Es imposible promover la dignidad de la persona si no se cuidan la familia, los grupos, las asociaciones, las realidades territoriales locales, en definitiva, aquellas expresiones agregativas de tipo económico, social, cultural, deportivo, recreativo, profesional, político, a las que las personas dan vida espontáneamente y que hacen posible su efectivo crecimiento social. Es éste el ámbito de la sociedad civil, entendida como el conjunto de las relaciones entre individuos y entre sociedades intermedias, que se realizan en forma originaria y gracias a la «subjetividad creativa del ciudadano». La red de estas relaciones forma el tejido social y constituye la base de una verdadera comunidad de personas, haciendo posible el reconocimiento de formas más elevadas de sociabilidad.
El principio de subsidiariedad que se deriva de esto, es un principio importantísimo de la sociedad. Del mismo modo que no se puede quitar a los individuos y darlo a la comunidad lo que ellos pueden realizar con su propio esfuerzo , así tampoco es justo, constituyendo una grave perturbación del recto orden, quitar a las comunidades menores e inferiores lo que ellas pueden hacer y proporcionar y dárselo al estado.
Conforme a este principio, los estados deben actuar siempre en una actitud de ayuda, apoyo, promoción y desarrollo, respecto a las legítimas iniciativas de la sociedad civil.
A la subsidiariedad entendida en sentido positivo, como ayuda económica, institucional, legislativa, ofrecida a las entidades sociales, corresponde una serie de implicaciones en negativo, que imponen al Estado abstenerse de cuanto limite el espacio vital de las iniciativas sociales. Su iniciativa, libertad y responsabilidad, no deben ser suplantadas.
El principio de subsidiariedad protege a las personas de los abusos del estado e insta a este a ayudar a los particulares y a las asociaciones a desarrollar sus tareas. Este principio se impone porque toda persona, familia y grupo social tiene algo de original que ofrecer a la comunidad. La experiencia constata que la negación de la subsidiaridad, o su limitación en nombre de una pretendida democratización o igualdad de todos en la sociedad, limita y a veces también anula, el espíritu de libertad y de iniciativa.
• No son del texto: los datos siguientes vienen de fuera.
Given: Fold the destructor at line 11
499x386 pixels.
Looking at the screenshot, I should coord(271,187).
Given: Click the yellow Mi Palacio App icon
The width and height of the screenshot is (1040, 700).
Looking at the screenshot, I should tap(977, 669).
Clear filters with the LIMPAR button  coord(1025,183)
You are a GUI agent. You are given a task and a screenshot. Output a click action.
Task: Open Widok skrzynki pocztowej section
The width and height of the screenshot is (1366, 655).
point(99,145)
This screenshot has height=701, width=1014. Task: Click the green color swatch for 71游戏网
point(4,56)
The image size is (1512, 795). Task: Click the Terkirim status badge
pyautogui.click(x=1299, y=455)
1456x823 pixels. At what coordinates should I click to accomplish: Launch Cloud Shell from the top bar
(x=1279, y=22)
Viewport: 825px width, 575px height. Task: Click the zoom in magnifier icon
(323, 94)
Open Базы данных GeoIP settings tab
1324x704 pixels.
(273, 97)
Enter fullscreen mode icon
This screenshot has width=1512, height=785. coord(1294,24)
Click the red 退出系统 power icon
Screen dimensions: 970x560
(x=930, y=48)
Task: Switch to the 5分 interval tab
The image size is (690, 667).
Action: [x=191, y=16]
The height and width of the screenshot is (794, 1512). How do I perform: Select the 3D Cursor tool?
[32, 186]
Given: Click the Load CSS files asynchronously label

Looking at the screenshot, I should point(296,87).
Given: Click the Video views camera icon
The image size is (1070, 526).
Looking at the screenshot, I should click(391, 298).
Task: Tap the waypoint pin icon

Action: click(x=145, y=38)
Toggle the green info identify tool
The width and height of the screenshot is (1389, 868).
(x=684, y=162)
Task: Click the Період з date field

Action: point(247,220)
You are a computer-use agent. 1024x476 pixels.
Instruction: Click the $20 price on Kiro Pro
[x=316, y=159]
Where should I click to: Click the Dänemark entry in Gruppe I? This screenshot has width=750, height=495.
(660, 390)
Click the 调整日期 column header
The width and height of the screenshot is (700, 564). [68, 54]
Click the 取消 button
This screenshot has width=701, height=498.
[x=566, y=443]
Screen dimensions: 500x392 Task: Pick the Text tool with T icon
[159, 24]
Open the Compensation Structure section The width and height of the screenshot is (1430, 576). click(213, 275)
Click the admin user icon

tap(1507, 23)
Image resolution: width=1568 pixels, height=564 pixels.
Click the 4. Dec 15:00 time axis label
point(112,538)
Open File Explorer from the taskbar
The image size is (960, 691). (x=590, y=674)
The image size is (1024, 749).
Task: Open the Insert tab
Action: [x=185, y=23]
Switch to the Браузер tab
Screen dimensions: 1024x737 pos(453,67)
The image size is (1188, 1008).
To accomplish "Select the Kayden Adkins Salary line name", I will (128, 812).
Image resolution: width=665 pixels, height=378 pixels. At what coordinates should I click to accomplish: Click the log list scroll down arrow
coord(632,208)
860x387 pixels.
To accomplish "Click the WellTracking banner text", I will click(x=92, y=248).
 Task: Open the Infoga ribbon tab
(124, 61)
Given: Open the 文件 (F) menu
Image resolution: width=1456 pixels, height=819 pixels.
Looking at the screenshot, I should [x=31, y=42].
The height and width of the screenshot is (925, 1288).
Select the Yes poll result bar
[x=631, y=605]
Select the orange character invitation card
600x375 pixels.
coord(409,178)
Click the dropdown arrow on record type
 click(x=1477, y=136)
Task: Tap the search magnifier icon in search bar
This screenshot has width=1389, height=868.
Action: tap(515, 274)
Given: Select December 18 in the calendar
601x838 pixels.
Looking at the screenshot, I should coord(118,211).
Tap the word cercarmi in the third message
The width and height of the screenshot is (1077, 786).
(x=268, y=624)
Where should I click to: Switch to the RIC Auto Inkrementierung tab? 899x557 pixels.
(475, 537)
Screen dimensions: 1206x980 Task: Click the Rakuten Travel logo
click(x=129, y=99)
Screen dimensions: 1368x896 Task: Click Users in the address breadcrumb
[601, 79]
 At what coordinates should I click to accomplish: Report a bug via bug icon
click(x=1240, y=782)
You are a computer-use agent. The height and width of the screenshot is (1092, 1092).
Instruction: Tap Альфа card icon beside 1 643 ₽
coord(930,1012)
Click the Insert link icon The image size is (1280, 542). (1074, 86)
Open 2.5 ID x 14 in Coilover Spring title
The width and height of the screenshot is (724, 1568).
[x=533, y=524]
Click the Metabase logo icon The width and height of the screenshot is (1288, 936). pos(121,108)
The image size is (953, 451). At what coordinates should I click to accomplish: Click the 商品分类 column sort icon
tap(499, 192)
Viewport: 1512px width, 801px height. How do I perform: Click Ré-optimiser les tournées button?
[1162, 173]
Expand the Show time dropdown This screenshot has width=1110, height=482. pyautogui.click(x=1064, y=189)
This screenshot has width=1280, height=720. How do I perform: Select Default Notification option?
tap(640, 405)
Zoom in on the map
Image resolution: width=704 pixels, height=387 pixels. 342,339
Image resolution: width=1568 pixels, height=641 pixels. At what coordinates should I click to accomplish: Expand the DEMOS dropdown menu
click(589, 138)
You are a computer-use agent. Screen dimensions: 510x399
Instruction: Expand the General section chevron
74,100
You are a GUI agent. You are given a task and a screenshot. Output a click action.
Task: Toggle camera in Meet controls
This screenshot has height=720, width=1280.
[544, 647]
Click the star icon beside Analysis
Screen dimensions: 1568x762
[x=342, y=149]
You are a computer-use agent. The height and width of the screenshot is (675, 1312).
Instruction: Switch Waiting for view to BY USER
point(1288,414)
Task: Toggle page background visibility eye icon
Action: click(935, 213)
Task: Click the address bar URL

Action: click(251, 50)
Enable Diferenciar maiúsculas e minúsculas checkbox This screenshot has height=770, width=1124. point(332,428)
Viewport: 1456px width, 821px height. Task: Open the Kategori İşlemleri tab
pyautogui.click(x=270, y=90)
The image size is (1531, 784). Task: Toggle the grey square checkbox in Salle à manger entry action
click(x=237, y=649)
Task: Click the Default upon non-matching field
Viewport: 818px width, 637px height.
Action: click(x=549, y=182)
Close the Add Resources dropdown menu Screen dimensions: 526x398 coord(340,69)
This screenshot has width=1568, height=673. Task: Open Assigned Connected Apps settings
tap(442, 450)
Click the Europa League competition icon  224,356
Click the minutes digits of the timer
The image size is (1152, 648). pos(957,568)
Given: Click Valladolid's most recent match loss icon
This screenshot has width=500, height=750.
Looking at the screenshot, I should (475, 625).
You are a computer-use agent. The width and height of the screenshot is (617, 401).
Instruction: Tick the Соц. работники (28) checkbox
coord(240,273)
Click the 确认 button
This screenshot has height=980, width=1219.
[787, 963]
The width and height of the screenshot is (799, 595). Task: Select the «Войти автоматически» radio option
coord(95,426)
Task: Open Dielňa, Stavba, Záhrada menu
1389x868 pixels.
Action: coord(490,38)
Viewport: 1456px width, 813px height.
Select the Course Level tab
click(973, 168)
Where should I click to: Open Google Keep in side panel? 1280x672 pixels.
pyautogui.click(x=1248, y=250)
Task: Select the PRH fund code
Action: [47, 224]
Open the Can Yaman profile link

Con el principio de subsidiariedad contrastan las formas de centralización, de burocratización, de asistencialismo, de presencia injustificada y excesiva del Estado y del aparato público. La ausencia o el inadecuado reconocimiento de la iniciativa privada, incluso económica, y de su función pública, así como también los monopolios, contribuyen a dañar gravemente el principio de subsidiaridad.
A la actuación del principio de subsidiaridad corresponden: el respeto y la promoción efectiva del primado de la persona y de la familia; la valoración de las asociaciones, el impulso ofrecido a la iniciativa privada, la salvaguardia de los derechos de los hombres y de las minorías; la descentralización burocrática y administrativa; el equilibrio entre la esfera pública y privada, con el consecuente reconocimiento de la función social del sector privado y una adecuada responsabilización del ciudadano para ser parte activa de la realidad política y social del país.
Al Estado le corresponde ejercitar una función de suplencia, por ejemplo, en las situaciones donde es necesario que el Estado mismo promueva la economía, a causa de la imposibilidad de que la sociedad civil asuma autónomamente la iniciativa, también en las realidades de grave desequilibrio e injusticia social, en las que sólo la intervención pública puede crear condiciones de mayor igualdad, de justicia y de paz. Sin embargo, esta suplencia institucional no debe prolongarse y extenderse más allá de lo estrictamente necesario, dado que encuentra justificación sólo en lo excepcional de la situación.
Consecuencia característica de la subsidiariedad es la participación, que se expresa, esencialmente, en una serie de actividades mediante las cuales el ciudadano, como individuo o asociado a otros, directamente o por medio de los propios representantes, contribuye a la vida cultural, económica, política y social de la comunidad civil a la que pertenece. La participación es un deber que todos han de cumplir conscientemente, en modo responsable y con vistas al bien común.
Desde esta perspectiva, se hace imprescindible la exigencia de favorecer la participación, sobre todo, de los más débiles, así como la alternancia de los dirigentes políticos, con el fin de evitar que se instauren privilegios ocultos; es necesario, además, un fuerte empeño moral, para que la gestión de la vida pública sea limpia, sin atisbo de corrupción de ninguna clase y el fruto de la corresponsabilidad de cada uno con respecto al bien común.
La participación en la vida comunitaria no es solamente una de las mayores aspiraciones del ciudadano, llamado a ejercitar libre y responsablemente el propio papel cívico con y para los demás, sino también uno de los pilares de todos los ordenamientos democráticos, además de una de las mejores garantías de permanencia de la democracia.